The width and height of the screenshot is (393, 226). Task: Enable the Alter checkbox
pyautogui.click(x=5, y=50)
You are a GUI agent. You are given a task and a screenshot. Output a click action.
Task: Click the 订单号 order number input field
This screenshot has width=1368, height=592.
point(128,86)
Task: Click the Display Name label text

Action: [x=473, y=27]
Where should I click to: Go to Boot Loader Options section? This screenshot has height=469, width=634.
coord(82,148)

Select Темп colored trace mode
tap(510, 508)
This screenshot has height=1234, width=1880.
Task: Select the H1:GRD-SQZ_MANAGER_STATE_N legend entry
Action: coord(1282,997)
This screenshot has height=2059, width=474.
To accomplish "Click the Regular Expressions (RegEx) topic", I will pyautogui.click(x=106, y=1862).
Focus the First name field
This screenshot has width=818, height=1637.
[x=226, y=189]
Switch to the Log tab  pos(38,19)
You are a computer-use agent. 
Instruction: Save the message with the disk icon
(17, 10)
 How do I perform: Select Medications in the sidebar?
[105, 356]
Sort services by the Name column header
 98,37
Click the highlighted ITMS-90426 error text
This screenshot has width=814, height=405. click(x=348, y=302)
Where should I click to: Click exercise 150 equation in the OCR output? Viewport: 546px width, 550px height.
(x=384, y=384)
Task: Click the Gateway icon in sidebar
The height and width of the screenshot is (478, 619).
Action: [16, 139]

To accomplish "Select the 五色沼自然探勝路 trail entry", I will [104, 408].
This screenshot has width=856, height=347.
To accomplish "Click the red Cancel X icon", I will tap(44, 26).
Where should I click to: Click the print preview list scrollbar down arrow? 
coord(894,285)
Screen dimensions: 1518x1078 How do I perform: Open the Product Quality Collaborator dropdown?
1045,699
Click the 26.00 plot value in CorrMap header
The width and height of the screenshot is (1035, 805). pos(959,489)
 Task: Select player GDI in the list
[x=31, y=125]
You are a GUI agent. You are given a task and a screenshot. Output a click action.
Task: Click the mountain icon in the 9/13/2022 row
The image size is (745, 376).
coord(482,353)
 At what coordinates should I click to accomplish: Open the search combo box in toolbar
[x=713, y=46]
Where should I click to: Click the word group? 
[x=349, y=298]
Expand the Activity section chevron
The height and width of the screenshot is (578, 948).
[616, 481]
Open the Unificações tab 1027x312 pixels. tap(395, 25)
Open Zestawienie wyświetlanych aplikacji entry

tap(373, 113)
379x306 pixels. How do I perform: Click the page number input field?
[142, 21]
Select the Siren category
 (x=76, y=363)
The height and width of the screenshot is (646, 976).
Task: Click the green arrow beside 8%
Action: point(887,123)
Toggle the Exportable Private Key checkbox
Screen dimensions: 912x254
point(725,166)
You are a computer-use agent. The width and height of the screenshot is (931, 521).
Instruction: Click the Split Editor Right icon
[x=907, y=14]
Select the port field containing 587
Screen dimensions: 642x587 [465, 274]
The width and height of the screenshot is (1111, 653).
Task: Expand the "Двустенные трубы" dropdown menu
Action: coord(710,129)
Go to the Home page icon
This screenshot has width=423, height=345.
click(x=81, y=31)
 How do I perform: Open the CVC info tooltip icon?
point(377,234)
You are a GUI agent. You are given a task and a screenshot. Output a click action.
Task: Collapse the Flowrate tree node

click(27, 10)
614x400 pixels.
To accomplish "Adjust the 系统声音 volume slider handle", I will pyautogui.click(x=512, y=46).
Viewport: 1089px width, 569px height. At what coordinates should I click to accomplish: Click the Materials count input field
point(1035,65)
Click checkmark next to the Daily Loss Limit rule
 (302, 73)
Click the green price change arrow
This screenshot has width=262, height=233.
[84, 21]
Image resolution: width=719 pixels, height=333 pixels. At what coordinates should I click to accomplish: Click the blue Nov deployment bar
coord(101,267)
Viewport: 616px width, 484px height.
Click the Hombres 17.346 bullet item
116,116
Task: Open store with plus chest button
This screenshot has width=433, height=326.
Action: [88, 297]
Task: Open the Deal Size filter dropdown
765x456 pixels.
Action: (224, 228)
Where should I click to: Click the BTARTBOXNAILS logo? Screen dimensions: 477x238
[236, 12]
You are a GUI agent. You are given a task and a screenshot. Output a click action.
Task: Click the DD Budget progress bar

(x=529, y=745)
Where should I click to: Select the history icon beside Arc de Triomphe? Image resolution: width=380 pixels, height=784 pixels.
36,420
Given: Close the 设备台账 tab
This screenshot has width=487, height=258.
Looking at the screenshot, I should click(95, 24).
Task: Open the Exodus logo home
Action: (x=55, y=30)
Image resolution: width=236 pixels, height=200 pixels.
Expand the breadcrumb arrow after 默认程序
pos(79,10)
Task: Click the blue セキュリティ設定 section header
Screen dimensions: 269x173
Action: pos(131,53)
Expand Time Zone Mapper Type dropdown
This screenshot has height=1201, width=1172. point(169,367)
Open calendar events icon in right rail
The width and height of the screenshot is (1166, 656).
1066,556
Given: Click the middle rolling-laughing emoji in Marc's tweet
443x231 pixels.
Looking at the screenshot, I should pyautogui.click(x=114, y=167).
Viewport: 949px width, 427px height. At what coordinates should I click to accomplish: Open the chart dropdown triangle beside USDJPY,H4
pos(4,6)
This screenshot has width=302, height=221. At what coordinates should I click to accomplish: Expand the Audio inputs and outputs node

WHAT THE EXERCISE ASKS: The stopping point is the line containing "Task: Click the 订单号 order number input field". Reproduce exactly every line of the material from the first through that one.

RESULT:
The width and height of the screenshot is (393, 226). Task: Enable the Alter checkbox
pyautogui.click(x=5, y=50)
You are a GUI agent. You are given a task and a screenshot. Output a click action.
Task: Click the 订单号 order number input field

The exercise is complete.